Alors que les Etats-Unis détenaient deux-tiers des réserves d’or mondiales à cette période et que la place financière newyorkaise était la première mondiale, ils étaient largement prêts à assumer leur statut de puissance hégémonique (1988, KINDLEBERGER) en s’affirmant comme première puissance économique et organisatrice mondiale. Le système de Bretton Woods instauré dès la fin de la seconde guerre mondiale était un système dit « d’étalon-dollar » où la majorité des flux commerciaux et financiers étaient libellés en dollar.

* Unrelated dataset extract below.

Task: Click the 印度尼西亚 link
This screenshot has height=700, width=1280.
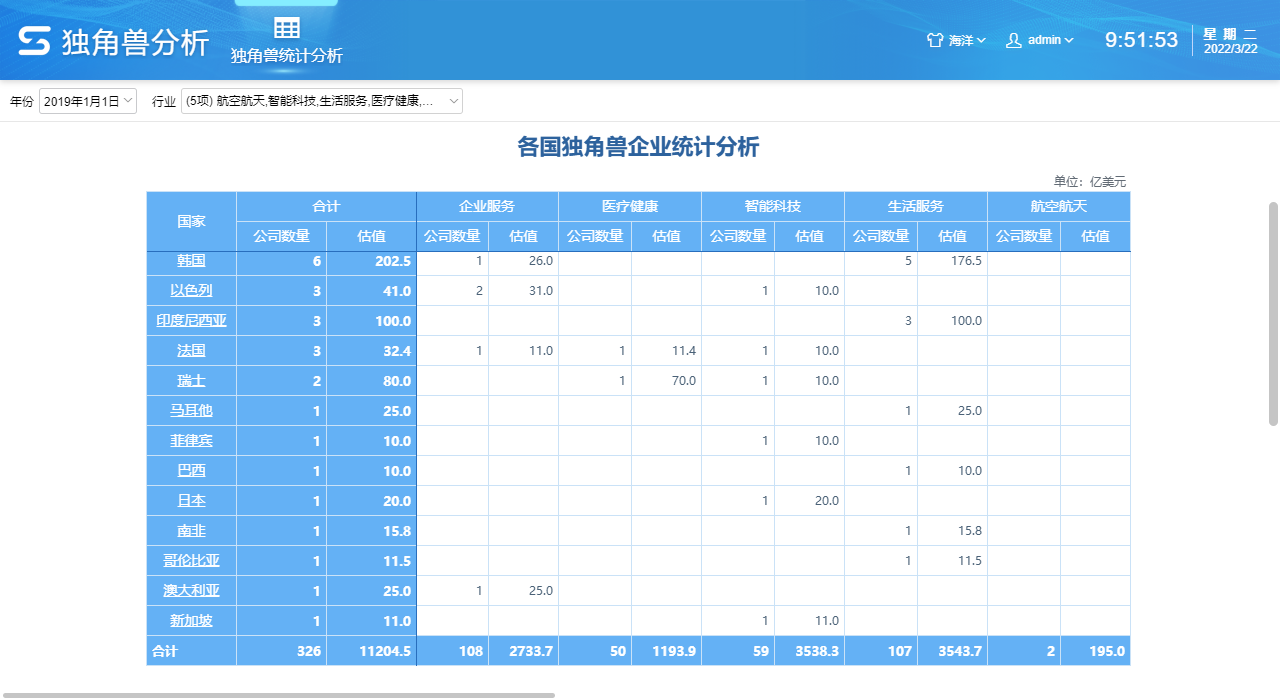Action: click(x=191, y=321)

De plus, ce système permettait aux Etats-Unis d’échanger sans jamais réduire leur stock d’or : ils finançaient leur « déficit sans pleurs » selon l’expression de Jacques Rueff. En d’autres termes, puisque les Etats-Unis attiraient la grande majorité de l’épargne mondiale sur leur territoire, ces derniers avaient le privilège de s’endetter sans payer. Le système était conçu de telle sorte que le dollar américain soit toujours au cœur des échanges internationaux. Et l’histoire a largement corroboré la théorie puisqu’en dépit des diverses crises qu’ont connu les Etats-Unis (notamment le krach de 1929 et la crise de 2008), le dollar américain n’a cessé d’être la monnaie la plus échangée et la plus détenue par les banques à l’échelle mondiale.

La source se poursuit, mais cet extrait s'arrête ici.